El caso es que la tipa intentó dar el primer tirón… y aquello no tenía ella reaños de arrancarlo. ¿Solución? Pues fácil, seguro que la técnica se la enseñaron en el Oxford de las depiladoras profesionales: se puso a añadir cera como si no hubiera un mañana, hasta que aquello supongo yo que se convirtió en un amasijo pringoso totalmente ingobernable. Yo con el primer tirón ya le había dedicado, mentalmente, unas lindas palabras de cariño… pero allí me quede, entregado a su bravura, confiando plenamente en su saber hacer…. Haciendo el gilipollas, vaya, porque no he sufrido más en los días de mi vida. Ya cuando, en vista de que de pie no conseguía arrancar ni un solo pelo; y después de que en uno de sus brutales tirones la tipa se tabbalerara y estuviera a punto de caerse al suelo; no contenta con la extrema crueldad a la que me estaba sometiendo, va la cabrona y se sube a horcajadas en mi espalda, con la aviesa intención de poder jalar más estable y eficientemente. A esas alturas, ya con lágrimas en los ojos y sangre en las manos de agarrarme tan fuerte a la camilla (esto no es broma, me hice heridas de verdad), perdí todo el filtro que me quedaba y la llamé, ya a voz en grito, de hijadelagranputa para arriba, en un alarde de dominio lingüístico del insulto que desconocía en mi persona. Hice mención a toda su familia; me refería a su discapacidad con palabras no precisamente elogiosas; y le deseé el más siniestro de los futuros que uno pueda imaginar. Pero claro, ella era sorda, y no se enteraba de nada: seguía tirando y tirando y emitiendo sus gruñidos como si aquello fuera algo saludable. Yo, como soy tan jodidamente judeocristiano, en medio del océanos de improperios que estaba largando por mi boca, giraba la cabeza en ocasiones y le dedicaba una sonrisa de comprensión. Es que HAY QUE SER GILIPOLLAS. Al menos esperaba que, al verme los ojos anegados en lágrimas, comprendiera la operaria que algo malo estaba pasando. Pero no: ella demostró una tozudez y una disciplina admirables, y no paró hasta conseguir arrancarme de cuajo los pegotes de cera; el vello; gran parte de la piel; mis ganas de seguir viviendo, y mi autoestima. Qué gran mujer, de verdad. Todo un ejemplo a seguir.

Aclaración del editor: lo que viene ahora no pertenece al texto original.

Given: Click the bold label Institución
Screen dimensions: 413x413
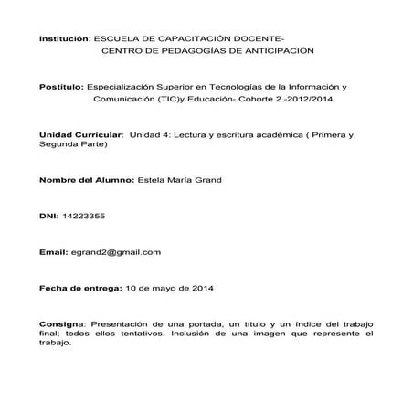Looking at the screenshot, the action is click(63, 40).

Tras esa sesión de tortura que ni Torquemada en sus más aviesas noches inquisotoriales habría diseñado, la jornada transcurrió con más normalidad, porque en el resto de la espalda mi vello es más ralo y más débil y ya costaba menos el temita tirones. Salí de allí depilado, sí; le dediqué una última sonrisa gilipollesca y me retiré a mis aposentos, para tomarme un espidifén y meterme directamente en la cama: no sólo por el dolor físico, no, sino por el golpe a mi amor propio que aquella tarde se me había infligido. Sólo diré, para terminar, que estuve tres días con fiebres altas; y que ahora, cuando paso por delante de un gabitene de estética, se me pone la piel de gallina y me entran hasta sudores fríos. El cuerpo, que tiene su memoria, es sabio, y reacciona. Bendita naturaleza.

Ahora me estoy haciendo la láser en la espalda. La señora en cuyas manos me he puesto habla a la perfección, quizá hasta demasiado. Eso ya, al menos para mí, es toda una garantía.